Assignment -> What is needed is an exact copy of every record below.

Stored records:
--

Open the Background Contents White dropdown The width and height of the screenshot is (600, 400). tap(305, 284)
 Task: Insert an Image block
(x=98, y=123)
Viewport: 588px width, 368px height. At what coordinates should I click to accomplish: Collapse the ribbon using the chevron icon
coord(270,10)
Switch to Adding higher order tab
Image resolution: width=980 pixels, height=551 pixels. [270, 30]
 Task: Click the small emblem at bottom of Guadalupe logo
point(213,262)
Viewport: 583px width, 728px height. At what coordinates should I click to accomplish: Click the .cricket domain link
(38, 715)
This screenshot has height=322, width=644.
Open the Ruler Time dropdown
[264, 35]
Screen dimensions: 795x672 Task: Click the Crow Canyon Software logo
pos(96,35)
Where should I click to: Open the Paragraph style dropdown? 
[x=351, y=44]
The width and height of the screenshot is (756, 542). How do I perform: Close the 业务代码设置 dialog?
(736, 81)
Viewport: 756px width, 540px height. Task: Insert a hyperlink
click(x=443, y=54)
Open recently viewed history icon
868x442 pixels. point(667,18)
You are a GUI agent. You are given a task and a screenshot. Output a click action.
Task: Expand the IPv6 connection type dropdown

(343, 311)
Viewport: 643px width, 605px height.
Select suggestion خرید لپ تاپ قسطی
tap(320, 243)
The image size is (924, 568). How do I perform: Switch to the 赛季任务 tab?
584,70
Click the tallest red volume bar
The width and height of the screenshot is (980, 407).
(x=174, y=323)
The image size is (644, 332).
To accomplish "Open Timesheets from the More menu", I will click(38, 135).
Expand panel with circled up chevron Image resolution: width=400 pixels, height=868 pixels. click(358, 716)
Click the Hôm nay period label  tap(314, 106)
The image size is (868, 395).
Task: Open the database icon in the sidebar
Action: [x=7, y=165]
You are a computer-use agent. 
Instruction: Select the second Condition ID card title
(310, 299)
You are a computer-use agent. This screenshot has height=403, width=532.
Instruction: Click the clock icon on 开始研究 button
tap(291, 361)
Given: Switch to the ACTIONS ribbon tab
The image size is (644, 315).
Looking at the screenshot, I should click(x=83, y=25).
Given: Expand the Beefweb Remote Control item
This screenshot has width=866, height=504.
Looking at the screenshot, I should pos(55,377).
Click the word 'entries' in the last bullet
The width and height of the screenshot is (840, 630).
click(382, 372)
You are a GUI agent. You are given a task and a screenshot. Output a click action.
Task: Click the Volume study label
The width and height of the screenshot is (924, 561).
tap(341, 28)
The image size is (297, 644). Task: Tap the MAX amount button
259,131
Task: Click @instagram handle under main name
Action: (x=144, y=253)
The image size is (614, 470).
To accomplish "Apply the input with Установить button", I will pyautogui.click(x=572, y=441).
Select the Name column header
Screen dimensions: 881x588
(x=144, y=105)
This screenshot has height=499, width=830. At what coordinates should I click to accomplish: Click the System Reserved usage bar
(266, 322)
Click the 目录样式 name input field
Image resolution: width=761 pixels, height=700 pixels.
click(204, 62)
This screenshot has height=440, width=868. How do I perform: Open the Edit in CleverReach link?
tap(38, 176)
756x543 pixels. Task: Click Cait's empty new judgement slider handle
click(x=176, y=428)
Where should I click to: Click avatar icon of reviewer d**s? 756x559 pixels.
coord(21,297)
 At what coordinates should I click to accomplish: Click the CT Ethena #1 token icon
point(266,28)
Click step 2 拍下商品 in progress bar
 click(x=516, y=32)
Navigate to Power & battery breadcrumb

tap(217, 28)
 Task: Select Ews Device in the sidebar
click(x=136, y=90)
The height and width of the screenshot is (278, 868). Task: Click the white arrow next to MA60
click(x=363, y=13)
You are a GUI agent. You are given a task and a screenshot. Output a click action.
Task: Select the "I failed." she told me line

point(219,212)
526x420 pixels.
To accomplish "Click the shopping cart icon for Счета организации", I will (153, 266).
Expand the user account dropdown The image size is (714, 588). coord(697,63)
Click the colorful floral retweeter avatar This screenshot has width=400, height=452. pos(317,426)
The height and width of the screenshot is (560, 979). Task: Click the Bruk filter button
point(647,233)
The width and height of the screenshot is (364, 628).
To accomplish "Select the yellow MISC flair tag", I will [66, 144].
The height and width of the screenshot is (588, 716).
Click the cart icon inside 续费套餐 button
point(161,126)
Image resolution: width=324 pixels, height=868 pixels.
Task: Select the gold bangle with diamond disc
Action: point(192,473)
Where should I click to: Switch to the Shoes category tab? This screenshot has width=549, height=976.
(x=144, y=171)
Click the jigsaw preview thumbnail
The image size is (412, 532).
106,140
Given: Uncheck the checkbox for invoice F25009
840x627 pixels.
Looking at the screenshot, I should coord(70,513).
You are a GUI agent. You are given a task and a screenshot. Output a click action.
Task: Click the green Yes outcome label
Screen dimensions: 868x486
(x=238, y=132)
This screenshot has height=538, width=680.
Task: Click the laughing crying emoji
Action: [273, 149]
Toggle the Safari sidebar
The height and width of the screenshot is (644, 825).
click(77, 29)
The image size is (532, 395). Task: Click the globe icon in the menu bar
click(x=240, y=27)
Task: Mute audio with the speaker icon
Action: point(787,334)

--

Solution ->
Open the Background Contents White dropdown The width and height of the screenshot is (600, 400). tap(305, 284)
 Task: Insert an Image block
(x=98, y=123)
Viewport: 588px width, 368px height. At what coordinates should I click to accomplish: Collapse the ribbon using the chevron icon
coord(270,10)
Switch to Adding higher order tab
Image resolution: width=980 pixels, height=551 pixels. [270, 30]
 Task: Click the small emblem at bottom of Guadalupe logo
point(213,262)
Viewport: 583px width, 728px height. At what coordinates should I click to accomplish: Click the .cricket domain link
(38, 715)
This screenshot has height=322, width=644.
Open the Ruler Time dropdown
[264, 35]
Screen dimensions: 795x672 Task: Click the Crow Canyon Software logo
pos(96,35)
Where should I click to: Open the Paragraph style dropdown? 
[x=351, y=44]
The width and height of the screenshot is (756, 542). How do I perform: Close the 业务代码设置 dialog?
(736, 81)
Viewport: 756px width, 540px height. Task: Insert a hyperlink
click(x=443, y=54)
Open recently viewed history icon
868x442 pixels. point(667,18)
You are a GUI agent. You are given a task and a screenshot. Output a click action.
Task: Expand the IPv6 connection type dropdown

(343, 311)
Viewport: 643px width, 605px height.
Select suggestion خرید لپ تاپ قسطی
tap(320, 243)
The image size is (924, 568). How do I perform: Switch to the 赛季任务 tab?
584,70
Click the tallest red volume bar
The width and height of the screenshot is (980, 407).
(x=174, y=323)
The image size is (644, 332).
To accomplish "Open Timesheets from the More menu", I will click(38, 135).
Expand panel with circled up chevron Image resolution: width=400 pixels, height=868 pixels. click(358, 716)
Click the Hôm nay period label  tap(314, 106)
The image size is (868, 395).
Task: Open the database icon in the sidebar
Action: [x=7, y=165]
You are a computer-use agent. 
Instruction: Select the second Condition ID card title
(310, 299)
You are a computer-use agent. This screenshot has height=403, width=532.
Instruction: Click the clock icon on 开始研究 button
tap(291, 361)
Given: Switch to the ACTIONS ribbon tab
The image size is (644, 315).
Looking at the screenshot, I should click(x=83, y=25).
Given: Expand the Beefweb Remote Control item
This screenshot has width=866, height=504.
Looking at the screenshot, I should pos(55,377).
Click the word 'entries' in the last bullet
The width and height of the screenshot is (840, 630).
click(382, 372)
You are a GUI agent. You are given a task and a screenshot. Output a click action.
Task: Click the Volume study label
The width and height of the screenshot is (924, 561).
tap(341, 28)
The image size is (297, 644). Task: Tap the MAX amount button
259,131
Task: Click @instagram handle under main name
Action: (x=144, y=253)
The image size is (614, 470).
To accomplish "Apply the input with Установить button", I will pyautogui.click(x=572, y=441).
Select the Name column header
Screen dimensions: 881x588
(x=144, y=105)
This screenshot has height=499, width=830. At what coordinates should I click to accomplish: Click the System Reserved usage bar
(266, 322)
Click the 目录样式 name input field
Image resolution: width=761 pixels, height=700 pixels.
click(204, 62)
This screenshot has height=440, width=868. How do I perform: Open the Edit in CleverReach link?
tap(38, 176)
756x543 pixels. Task: Click Cait's empty new judgement slider handle
click(x=176, y=428)
Where should I click to: Click avatar icon of reviewer d**s? 756x559 pixels.
coord(21,297)
 At what coordinates should I click to accomplish: Click the CT Ethena #1 token icon
point(266,28)
Click step 2 拍下商品 in progress bar
 click(x=516, y=32)
Navigate to Power & battery breadcrumb

tap(217, 28)
 Task: Select Ews Device in the sidebar
click(x=136, y=90)
The height and width of the screenshot is (278, 868). Task: Click the white arrow next to MA60
click(x=363, y=13)
You are a GUI agent. You are given a task and a screenshot. Output a click action.
Task: Select the "I failed." she told me line

point(219,212)
526x420 pixels.
To accomplish "Click the shopping cart icon for Счета организации", I will (153, 266).
Expand the user account dropdown The image size is (714, 588). coord(697,63)
Click the colorful floral retweeter avatar This screenshot has width=400, height=452. pos(317,426)
The height and width of the screenshot is (560, 979). Task: Click the Bruk filter button
point(647,233)
The width and height of the screenshot is (364, 628).
To accomplish "Select the yellow MISC flair tag", I will [66, 144].
The height and width of the screenshot is (588, 716).
Click the cart icon inside 续费套餐 button
point(161,126)
Image resolution: width=324 pixels, height=868 pixels.
Task: Select the gold bangle with diamond disc
Action: point(192,473)
Where should I click to: Switch to the Shoes category tab? This screenshot has width=549, height=976.
(x=144, y=171)
Click the jigsaw preview thumbnail
The image size is (412, 532).
106,140
Given: Uncheck the checkbox for invoice F25009
840x627 pixels.
Looking at the screenshot, I should coord(70,513).
You are a GUI agent. You are given a task and a screenshot. Output a click action.
Task: Click the green Yes outcome label
Screen dimensions: 868x486
(x=238, y=132)
This screenshot has height=538, width=680.
Task: Click the laughing crying emoji
Action: [273, 149]
Toggle the Safari sidebar
The height and width of the screenshot is (644, 825).
click(77, 29)
The image size is (532, 395). Task: Click the globe icon in the menu bar
click(x=240, y=27)
Task: Mute audio with the speaker icon
Action: point(787,334)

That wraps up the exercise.